We talk a lot about the body using carbohydrate, protein and fat as it Energy-Yielding Nutrients, but the requirement from swimmer to swimmer varies. A swimmer’s energy requirements depend on several variables, including their age, gender, body weight (and possible composition) and level of training.

According to the American College of Sports Medicine, American Dietetic Association and Dietitians of Canada Joint Position Statement on Nutrition and Athletic Performance,

“Protein requirements are slightly increased in highly active people. Protein recommendations for endurance athletes are 1.2-1.4 g/kg body weight per day, whereas those for resistance and strength-trained athletes may be as high as 1.6-1.7 g/kg body weight per day. These recommended protein intakes can generally be met through diet alone, without the use of protein or amino acid supplements, if energy intake is adequate to maintain body weight.” (ACSM, ADA, Dietitians of Canada, 2000, p 2131)

The generally recommended daily intake of protein for swimmers in training is 1.4-1.8 g/kg of body weight. Typically this should account for 12-15% of total calories. For a 160 lb athlete, that equates to 102-131 g/day, which is 12-15% of a diet of 2,720-4,367 kcal/day.

Meeting this requirement typically ensures adequate dietary intake of all of the necessary amino acids. It is important, however, that high-quality protein products be selected. Sources include meats, dairy, beans, dried peas, milk, eggs, and grains. These sources provide a more complete mixture of the necessary amino acids and therefore have a higher “biological value” or protein efficiency score. If these protein needs can be met by selecting good dietary sources of protein on a daily basis, the amounts of amino acids required to achieve the effects observed in the studies mentioned above can easily be met as well. There is no evidence that ingesting protein in amounts far in excess of the recommended intake is beneficial to either protein balance or exercise performance. The primary role of protein, and therefore amino acids, is to synthesize structural proteins and TCA-cycle intermediates. Excess protein can be stored to some degree, but that which is not used for the aforementioned purpose is typically metabolized and excreted. Protein is generally not used for energy during exercise.

The American College of Sports Medicine, American Dietetic Association and Dietitians of Canada Joint Position Statement on Nutrition and Athletic Performance also states that:

“Carbohydrates are important to maintain blood-glucose levels during exercise and to replace muscle glycogen. Recommendations for athletes range from 6 to 10 g/kg body weight per day. The amount required depends upon the athlete’s total daily energy expenditure, type of sport performed, sex of the athlete, and environmental conditions.” (ACSM, ADA, Dietitians of Canada, 2000, p 2131)

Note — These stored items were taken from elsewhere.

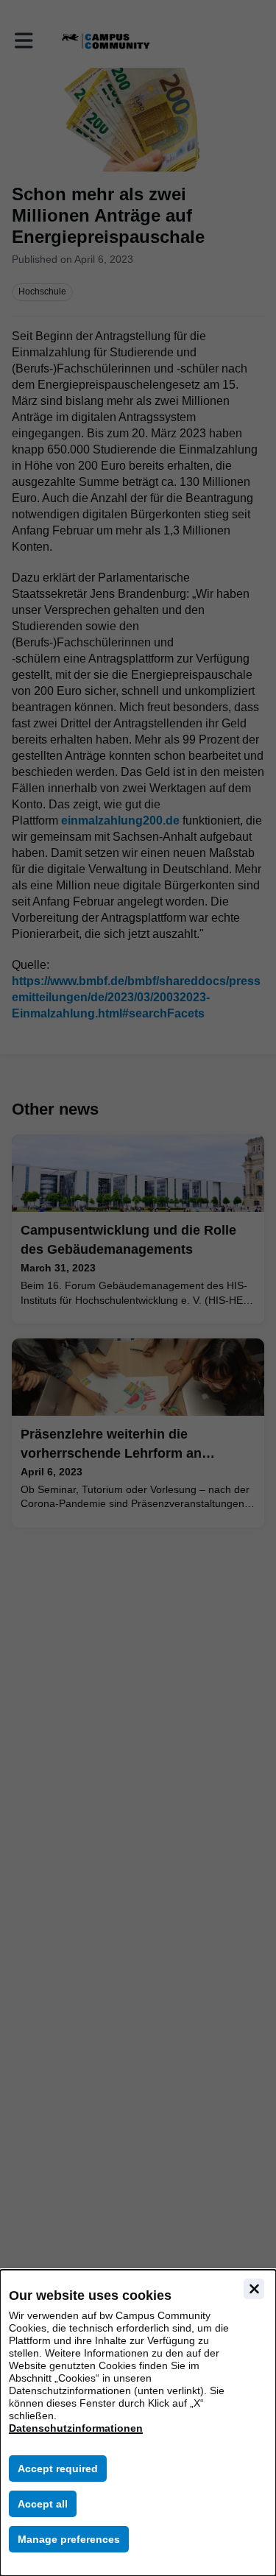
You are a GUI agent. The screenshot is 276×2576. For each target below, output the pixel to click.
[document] (138, 2423)
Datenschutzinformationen (76, 2428)
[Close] (254, 2289)
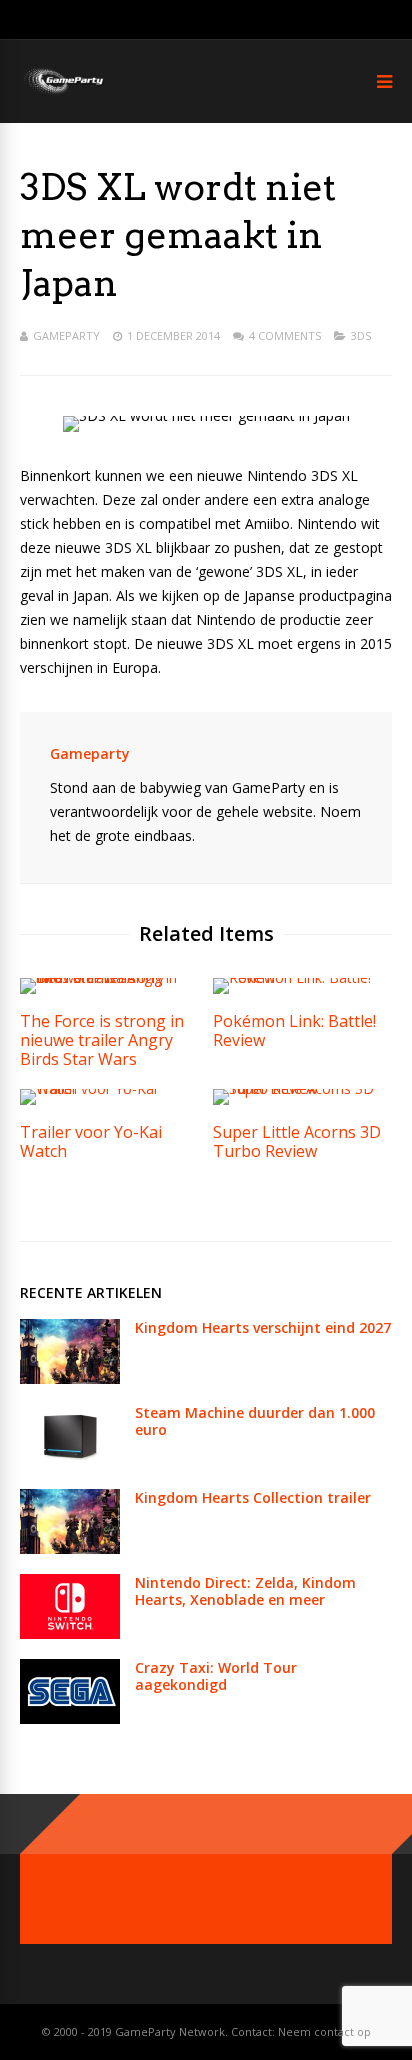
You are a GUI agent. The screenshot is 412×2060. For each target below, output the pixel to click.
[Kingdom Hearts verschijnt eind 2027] (70, 1378)
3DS (361, 335)
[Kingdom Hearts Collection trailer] (70, 1548)
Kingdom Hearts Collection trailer (253, 1497)
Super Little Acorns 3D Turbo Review (297, 1141)
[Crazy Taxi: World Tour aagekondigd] (70, 1718)
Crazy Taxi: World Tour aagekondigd (216, 1676)
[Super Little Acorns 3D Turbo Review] (302, 1088)
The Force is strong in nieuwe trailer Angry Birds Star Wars (102, 1040)
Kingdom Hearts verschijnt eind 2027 (263, 1327)
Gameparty (66, 335)
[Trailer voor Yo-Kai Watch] (109, 1088)
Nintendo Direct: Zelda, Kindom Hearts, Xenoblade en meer (245, 1591)
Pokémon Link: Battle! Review (294, 1030)
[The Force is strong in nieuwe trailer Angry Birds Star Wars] (109, 977)
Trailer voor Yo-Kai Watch (91, 1141)
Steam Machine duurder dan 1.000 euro (255, 1421)
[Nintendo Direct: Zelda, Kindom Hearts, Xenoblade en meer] (70, 1633)
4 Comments (285, 335)
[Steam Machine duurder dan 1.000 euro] (70, 1463)
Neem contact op (324, 2031)
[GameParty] (62, 92)
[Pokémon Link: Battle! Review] (302, 977)
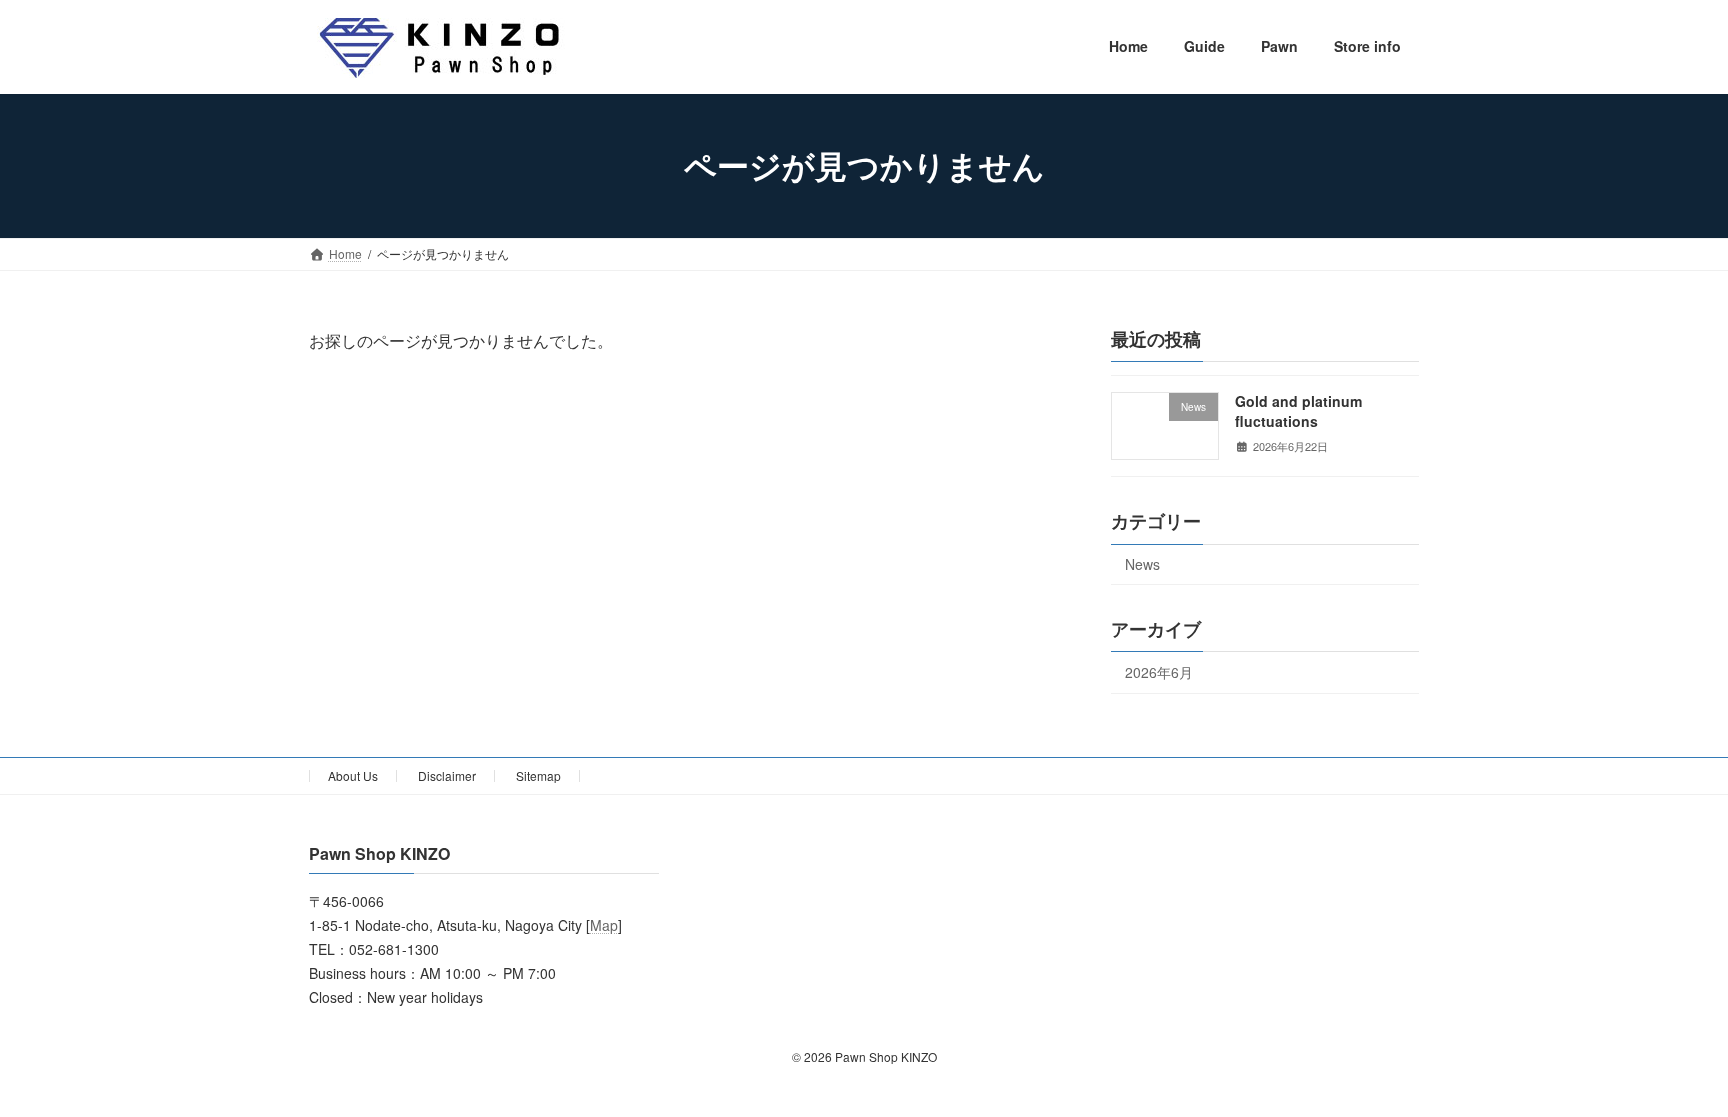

The general recommendation is that carbohydrate intake should account for at least 60% of total caloric intake. In addition, long-supported research by Costill (1988) indicates that athletes training more than 2 hrs/day require a carbohydrate intake of 9-10 g/kg of body weight on a daily basis to prevent chronic depletion of carbohydrate stores.
Body Weight in lbs (kg)
Carbohydrate Required (g) to meet Intake of 9 g/kg
Carbohydrate Required (g) to meet Intake of 10 g/kg
Protein Required (g) to meet Intake of 1.4 g/kg
Protein Required (g) to meet Intake of 1.8 g/kg
120 (54.5)
491
545
76
98
130 (59.1)
532
590
83
106
140 (63.6)
572
636
89
115
150 (68.2)
614
682
95
123
160 (72.7)
655
727
102
131
170 (77.3)
695
773
108
139
180 (81.8)
736
818
115
147
190 (86.4)
777
864
121
155
200 (90.9)
818
909
127
164
210 (95.5)
859
955
134
172
220 (100.0)
900
1,000
140
180

Lastly, The American College of Sports Medicine, American Dietetic Association and Dietitians of Canada Joint Position Statement on Nutrition and Athletic Performance also states that:

“Fat intake should not be restricted, because there is no performance benefit in consuming a diet with less than 15% of energy from fat, compared with 20% to 25% of energy from fat. Fat is important in the diets of athletes as it provides energy, fat-soluble vitamins, and essential fatty acids. Additionally, there is no scientific basis on which to recommend high-fat diets to athletes.” (ACSM, ADA, Dietitians of Canada, 2000, p 2131)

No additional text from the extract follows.